Exercise instructions: Return the lines from the records unchanged, beginning with the line containing "Given: Open time axis settings gear icon" and continuing through the line containing "coord(737,55)", both included.

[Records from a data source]
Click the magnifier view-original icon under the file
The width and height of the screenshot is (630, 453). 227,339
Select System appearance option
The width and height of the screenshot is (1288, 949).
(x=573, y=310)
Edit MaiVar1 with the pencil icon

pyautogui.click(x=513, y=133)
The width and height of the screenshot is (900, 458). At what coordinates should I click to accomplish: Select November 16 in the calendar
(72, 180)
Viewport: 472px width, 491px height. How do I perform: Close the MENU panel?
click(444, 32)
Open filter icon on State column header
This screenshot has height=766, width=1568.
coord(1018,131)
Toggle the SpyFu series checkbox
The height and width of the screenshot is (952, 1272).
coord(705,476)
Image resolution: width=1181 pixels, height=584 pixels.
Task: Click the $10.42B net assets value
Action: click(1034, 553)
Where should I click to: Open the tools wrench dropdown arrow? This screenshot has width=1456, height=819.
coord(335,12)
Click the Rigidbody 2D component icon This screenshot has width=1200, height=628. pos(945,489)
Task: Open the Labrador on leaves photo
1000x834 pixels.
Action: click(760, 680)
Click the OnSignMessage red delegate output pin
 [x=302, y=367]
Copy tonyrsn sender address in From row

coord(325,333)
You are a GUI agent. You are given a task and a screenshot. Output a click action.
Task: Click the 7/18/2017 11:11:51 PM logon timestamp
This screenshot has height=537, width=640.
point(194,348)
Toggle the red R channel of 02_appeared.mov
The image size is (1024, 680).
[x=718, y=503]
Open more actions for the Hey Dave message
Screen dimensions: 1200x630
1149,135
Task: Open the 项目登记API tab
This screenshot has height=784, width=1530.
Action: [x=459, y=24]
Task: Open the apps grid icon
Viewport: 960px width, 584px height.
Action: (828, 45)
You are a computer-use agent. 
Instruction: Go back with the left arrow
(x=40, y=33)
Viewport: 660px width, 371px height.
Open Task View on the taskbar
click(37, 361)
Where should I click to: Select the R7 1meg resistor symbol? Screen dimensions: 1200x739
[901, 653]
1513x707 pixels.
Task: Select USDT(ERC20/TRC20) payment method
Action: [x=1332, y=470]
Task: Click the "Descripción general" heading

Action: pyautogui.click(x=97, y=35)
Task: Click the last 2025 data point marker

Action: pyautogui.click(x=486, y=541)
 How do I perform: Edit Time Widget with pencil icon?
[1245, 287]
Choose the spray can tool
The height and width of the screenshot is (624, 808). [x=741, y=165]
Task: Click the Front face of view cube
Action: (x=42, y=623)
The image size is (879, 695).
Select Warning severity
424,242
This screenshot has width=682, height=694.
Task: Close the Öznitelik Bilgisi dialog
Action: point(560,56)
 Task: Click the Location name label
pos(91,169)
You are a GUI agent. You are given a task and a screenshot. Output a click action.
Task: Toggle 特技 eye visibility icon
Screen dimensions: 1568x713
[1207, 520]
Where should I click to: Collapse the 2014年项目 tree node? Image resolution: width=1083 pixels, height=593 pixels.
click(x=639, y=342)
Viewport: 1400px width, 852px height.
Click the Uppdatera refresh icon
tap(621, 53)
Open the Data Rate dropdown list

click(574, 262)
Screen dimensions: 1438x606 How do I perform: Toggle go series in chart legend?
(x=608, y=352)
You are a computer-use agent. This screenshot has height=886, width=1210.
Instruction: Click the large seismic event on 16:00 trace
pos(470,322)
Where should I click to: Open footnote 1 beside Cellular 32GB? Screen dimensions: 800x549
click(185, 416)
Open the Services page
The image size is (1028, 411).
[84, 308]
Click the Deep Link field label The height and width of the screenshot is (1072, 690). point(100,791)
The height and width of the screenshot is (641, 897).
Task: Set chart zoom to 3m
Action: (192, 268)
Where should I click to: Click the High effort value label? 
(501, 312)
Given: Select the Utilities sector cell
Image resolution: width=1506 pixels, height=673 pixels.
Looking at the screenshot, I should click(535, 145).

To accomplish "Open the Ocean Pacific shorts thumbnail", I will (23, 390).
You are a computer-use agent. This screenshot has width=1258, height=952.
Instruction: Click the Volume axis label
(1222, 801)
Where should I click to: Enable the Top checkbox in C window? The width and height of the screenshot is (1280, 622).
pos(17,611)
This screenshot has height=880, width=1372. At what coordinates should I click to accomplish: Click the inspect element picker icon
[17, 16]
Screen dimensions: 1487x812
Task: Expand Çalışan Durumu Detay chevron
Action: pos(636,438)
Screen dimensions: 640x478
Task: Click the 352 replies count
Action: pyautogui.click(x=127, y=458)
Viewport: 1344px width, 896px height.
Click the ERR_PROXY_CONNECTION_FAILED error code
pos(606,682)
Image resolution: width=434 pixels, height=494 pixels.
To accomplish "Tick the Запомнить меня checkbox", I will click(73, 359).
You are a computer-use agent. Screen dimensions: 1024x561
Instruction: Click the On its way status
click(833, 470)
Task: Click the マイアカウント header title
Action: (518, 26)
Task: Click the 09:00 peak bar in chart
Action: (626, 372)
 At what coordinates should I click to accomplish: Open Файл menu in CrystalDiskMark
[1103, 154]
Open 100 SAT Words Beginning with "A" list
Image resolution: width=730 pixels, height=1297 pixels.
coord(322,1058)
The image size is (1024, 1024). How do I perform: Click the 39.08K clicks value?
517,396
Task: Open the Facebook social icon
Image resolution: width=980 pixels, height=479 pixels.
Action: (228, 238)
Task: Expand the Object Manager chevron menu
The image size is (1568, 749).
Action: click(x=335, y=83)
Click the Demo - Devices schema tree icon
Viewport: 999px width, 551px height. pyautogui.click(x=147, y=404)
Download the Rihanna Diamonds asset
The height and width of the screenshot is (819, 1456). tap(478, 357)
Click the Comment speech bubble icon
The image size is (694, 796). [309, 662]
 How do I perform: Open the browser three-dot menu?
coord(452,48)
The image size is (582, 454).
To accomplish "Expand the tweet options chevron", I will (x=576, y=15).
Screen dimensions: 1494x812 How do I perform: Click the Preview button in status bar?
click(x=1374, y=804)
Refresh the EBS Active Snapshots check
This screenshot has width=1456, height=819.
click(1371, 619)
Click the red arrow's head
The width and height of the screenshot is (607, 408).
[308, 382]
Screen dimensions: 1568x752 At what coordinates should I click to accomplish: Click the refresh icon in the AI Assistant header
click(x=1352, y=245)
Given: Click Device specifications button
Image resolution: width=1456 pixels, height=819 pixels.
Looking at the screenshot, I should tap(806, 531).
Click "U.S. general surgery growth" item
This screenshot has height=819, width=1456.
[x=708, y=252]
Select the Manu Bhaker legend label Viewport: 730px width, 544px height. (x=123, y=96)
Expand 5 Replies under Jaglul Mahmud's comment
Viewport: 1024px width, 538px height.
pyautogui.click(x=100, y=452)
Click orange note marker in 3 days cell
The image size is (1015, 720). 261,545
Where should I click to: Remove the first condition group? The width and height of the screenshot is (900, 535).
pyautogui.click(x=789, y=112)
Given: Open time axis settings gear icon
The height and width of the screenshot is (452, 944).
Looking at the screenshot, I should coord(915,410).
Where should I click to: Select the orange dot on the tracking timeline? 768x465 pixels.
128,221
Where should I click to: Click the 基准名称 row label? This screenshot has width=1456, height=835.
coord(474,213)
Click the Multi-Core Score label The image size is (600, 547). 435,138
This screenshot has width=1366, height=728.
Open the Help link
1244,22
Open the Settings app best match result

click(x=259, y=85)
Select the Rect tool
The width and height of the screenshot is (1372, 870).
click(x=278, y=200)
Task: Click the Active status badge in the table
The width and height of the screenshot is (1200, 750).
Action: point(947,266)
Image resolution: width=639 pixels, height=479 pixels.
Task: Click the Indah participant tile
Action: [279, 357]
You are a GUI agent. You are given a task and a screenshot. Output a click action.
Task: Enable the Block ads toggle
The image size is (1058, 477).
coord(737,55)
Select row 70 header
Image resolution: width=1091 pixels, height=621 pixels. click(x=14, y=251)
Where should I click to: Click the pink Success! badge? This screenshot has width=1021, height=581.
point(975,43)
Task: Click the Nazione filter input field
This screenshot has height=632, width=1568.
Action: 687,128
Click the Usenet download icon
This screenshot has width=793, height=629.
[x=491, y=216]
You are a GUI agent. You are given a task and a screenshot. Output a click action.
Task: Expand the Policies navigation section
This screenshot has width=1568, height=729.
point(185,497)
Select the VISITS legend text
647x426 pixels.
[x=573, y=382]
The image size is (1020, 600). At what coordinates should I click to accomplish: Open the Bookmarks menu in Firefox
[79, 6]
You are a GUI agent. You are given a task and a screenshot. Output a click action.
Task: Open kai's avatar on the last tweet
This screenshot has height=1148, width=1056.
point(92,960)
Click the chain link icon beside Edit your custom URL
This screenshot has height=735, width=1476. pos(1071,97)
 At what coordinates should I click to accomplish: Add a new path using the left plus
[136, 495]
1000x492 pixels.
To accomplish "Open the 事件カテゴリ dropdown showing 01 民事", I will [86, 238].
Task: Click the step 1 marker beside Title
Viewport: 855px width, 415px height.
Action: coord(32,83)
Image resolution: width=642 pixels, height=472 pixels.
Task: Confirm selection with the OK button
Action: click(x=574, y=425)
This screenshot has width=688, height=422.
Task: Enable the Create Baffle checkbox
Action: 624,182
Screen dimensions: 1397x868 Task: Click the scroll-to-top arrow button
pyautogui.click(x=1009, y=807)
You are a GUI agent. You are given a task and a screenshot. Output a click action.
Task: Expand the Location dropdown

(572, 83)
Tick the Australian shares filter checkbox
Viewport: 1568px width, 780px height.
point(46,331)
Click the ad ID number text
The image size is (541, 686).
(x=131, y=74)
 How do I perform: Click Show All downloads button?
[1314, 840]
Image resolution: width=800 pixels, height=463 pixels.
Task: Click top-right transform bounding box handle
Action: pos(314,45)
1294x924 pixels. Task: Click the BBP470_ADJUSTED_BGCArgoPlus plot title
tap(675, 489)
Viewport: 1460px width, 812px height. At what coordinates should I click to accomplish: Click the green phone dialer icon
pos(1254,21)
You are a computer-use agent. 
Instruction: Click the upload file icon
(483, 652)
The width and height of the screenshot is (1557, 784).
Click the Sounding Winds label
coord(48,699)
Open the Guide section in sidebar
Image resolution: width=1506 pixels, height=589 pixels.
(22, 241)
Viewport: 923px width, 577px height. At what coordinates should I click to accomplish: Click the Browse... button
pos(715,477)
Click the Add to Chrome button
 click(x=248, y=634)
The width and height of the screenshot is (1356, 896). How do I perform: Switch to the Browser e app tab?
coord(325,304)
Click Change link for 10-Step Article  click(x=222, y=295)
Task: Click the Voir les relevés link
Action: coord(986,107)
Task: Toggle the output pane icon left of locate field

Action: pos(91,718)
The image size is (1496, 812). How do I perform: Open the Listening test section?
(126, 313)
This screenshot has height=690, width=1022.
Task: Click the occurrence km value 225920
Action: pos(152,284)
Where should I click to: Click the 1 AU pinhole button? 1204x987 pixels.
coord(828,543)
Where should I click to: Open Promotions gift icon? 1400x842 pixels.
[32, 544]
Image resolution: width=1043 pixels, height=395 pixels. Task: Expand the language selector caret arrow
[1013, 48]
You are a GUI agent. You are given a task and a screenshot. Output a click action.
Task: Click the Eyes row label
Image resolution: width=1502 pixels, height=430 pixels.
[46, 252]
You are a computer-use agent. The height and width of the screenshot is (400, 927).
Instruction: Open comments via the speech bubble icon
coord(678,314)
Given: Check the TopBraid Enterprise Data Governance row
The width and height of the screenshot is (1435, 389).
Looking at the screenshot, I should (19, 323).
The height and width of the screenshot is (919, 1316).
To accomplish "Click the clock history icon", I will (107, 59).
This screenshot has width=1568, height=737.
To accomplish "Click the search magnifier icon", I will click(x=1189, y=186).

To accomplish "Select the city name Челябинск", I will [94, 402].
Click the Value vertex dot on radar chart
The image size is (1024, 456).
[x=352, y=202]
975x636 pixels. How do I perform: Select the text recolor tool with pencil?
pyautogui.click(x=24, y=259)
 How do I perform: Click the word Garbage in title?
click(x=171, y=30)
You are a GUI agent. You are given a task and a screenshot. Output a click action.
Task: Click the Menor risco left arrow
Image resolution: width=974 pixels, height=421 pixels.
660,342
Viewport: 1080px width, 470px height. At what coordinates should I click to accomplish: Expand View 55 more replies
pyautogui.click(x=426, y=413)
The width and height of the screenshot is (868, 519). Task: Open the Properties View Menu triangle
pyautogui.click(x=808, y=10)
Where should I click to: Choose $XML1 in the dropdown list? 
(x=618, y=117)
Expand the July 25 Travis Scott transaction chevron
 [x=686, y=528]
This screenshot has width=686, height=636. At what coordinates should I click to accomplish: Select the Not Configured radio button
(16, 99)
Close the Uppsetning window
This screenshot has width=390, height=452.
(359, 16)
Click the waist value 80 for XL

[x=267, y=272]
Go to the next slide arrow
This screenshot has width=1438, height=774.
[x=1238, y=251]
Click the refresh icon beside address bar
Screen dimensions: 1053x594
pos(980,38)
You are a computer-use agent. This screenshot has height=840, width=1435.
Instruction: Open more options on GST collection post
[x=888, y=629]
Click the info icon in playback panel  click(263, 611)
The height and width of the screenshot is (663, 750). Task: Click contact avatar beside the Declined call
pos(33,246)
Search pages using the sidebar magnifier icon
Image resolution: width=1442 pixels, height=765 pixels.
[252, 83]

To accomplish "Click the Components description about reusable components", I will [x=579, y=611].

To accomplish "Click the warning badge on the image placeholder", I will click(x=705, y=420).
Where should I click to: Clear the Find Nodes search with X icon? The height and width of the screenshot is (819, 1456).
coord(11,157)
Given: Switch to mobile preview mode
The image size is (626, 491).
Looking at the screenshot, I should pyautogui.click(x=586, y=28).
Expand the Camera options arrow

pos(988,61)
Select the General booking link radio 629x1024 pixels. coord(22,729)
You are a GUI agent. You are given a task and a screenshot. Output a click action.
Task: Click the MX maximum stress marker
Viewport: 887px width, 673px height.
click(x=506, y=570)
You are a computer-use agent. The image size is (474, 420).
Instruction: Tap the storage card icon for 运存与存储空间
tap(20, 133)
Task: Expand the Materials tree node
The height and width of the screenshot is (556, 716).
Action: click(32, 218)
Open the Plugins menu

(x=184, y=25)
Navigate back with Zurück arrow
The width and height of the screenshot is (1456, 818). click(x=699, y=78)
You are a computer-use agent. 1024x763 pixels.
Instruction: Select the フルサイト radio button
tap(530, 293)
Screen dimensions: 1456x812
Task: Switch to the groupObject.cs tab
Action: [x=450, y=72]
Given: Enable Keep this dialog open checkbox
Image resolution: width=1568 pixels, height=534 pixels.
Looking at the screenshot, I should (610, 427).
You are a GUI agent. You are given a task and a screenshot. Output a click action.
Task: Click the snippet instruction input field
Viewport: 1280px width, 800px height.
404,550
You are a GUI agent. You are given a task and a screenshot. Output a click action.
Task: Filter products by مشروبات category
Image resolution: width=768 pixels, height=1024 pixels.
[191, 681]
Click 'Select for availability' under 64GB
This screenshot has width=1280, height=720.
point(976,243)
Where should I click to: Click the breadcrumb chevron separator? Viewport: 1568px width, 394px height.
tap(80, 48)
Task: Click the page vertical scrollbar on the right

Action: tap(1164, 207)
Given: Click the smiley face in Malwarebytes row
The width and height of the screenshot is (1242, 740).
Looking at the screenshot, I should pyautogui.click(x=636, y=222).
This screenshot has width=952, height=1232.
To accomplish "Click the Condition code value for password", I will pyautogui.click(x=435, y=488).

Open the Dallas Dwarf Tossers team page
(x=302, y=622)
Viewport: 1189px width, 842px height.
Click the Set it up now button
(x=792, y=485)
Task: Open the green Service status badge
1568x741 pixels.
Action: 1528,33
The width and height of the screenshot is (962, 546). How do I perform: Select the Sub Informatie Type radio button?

Finished task:
Given: Open time axis settings gear icon
The height and width of the screenshot is (452, 944).
Looking at the screenshot, I should coord(915,410).
Where should I click to: Select the orange dot on the tracking timeline? 768x465 pixels.
128,221
Where should I click to: Click the 基准名称 row label? This screenshot has width=1456, height=835.
coord(474,213)
Click the Multi-Core Score label The image size is (600, 547). 435,138
This screenshot has width=1366, height=728.
Open the Help link
1244,22
Open the Settings app best match result

click(x=259, y=85)
Select the Rect tool
The width and height of the screenshot is (1372, 870).
click(x=278, y=200)
Task: Click the Active status badge in the table
The width and height of the screenshot is (1200, 750).
Action: point(947,266)
Image resolution: width=639 pixels, height=479 pixels.
Task: Click the Indah participant tile
Action: [279, 357]
You are a GUI agent. You are given a task and a screenshot. Output a click action.
Task: Enable the Block ads toggle
The image size is (1058, 477).
coord(737,55)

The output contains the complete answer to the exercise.